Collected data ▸
- - -

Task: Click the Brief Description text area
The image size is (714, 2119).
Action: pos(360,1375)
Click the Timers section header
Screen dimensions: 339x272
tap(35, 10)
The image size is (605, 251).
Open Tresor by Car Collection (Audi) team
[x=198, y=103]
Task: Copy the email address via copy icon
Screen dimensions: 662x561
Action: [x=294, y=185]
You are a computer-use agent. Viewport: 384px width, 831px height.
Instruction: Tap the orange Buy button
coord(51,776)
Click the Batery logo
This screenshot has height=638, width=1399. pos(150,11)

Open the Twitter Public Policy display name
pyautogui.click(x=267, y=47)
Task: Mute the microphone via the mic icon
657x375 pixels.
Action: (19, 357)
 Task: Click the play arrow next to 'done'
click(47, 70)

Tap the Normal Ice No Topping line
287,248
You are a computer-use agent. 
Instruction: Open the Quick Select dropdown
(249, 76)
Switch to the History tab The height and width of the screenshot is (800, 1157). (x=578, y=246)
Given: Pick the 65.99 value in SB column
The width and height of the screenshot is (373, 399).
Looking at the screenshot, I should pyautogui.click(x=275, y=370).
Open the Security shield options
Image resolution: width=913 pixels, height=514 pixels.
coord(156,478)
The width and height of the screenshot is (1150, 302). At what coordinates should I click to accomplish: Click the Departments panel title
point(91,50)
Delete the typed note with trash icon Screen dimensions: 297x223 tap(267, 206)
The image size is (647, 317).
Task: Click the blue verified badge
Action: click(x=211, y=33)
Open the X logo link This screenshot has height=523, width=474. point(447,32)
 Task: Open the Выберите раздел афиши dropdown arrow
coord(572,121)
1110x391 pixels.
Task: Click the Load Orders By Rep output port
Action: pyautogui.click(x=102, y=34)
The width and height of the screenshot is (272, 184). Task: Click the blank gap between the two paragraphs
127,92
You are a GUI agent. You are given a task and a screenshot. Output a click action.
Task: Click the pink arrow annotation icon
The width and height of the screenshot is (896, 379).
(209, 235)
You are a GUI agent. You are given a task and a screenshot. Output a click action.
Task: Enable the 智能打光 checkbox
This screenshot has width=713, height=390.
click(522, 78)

- - -

PROBLEM STATEMENT ▸
When you reach the line containing "Instruction: Open the Quick Select dropdown" in the data above, start copying exactly, and stop after the line containing "Given: Pick the 65.99 value in SB column".

RESPONSE TO THE TASK ▸
Instruction: Open the Quick Select dropdown
(249, 76)
Switch to the History tab The height and width of the screenshot is (800, 1157). (x=578, y=246)
Given: Pick the 65.99 value in SB column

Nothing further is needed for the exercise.